= INPUT DATA =
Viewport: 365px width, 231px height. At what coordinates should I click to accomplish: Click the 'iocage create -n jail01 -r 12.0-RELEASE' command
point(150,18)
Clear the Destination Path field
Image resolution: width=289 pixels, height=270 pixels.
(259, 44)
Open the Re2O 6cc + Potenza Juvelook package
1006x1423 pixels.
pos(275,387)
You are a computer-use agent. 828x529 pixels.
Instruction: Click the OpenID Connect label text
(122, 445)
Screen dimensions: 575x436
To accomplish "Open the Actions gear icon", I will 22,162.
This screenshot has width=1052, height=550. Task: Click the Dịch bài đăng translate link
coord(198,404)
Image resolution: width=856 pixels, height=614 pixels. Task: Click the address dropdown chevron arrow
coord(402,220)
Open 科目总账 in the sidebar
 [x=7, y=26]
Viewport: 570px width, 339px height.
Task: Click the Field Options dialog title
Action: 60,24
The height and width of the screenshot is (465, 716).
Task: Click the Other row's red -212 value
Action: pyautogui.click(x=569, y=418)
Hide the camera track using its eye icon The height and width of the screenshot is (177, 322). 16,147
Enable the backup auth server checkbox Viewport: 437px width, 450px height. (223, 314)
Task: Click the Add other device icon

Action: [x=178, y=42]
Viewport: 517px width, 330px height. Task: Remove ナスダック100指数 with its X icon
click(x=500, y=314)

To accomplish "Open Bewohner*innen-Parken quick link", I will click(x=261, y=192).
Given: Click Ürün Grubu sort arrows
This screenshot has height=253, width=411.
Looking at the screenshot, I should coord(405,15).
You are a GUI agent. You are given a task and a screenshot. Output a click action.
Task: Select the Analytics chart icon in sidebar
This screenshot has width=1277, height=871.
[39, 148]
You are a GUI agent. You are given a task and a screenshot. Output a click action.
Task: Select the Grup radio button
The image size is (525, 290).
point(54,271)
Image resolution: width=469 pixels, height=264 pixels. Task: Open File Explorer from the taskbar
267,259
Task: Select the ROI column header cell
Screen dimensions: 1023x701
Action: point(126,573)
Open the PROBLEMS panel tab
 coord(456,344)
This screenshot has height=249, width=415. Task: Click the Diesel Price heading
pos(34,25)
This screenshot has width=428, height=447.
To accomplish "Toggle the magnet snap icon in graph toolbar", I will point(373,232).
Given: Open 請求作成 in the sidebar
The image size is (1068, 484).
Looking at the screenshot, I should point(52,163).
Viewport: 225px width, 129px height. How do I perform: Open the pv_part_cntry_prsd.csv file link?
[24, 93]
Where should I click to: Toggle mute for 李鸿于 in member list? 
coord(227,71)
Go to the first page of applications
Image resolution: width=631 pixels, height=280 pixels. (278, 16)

= INSTRUCTIONS TO FOLLOW =
Produce an exact copy of each line from the one holding "The image size is (1068, 484)." through the last line of the records, both included, and nothing more.

= SOLUTION TO THE PROBLEM =
The image size is (1068, 484).
Looking at the screenshot, I should point(52,163).
Viewport: 225px width, 129px height. How do I perform: Open the pv_part_cntry_prsd.csv file link?
[24, 93]
Where should I click to: Toggle mute for 李鸿于 in member list? 
coord(227,71)
Go to the first page of applications
Image resolution: width=631 pixels, height=280 pixels. (278, 16)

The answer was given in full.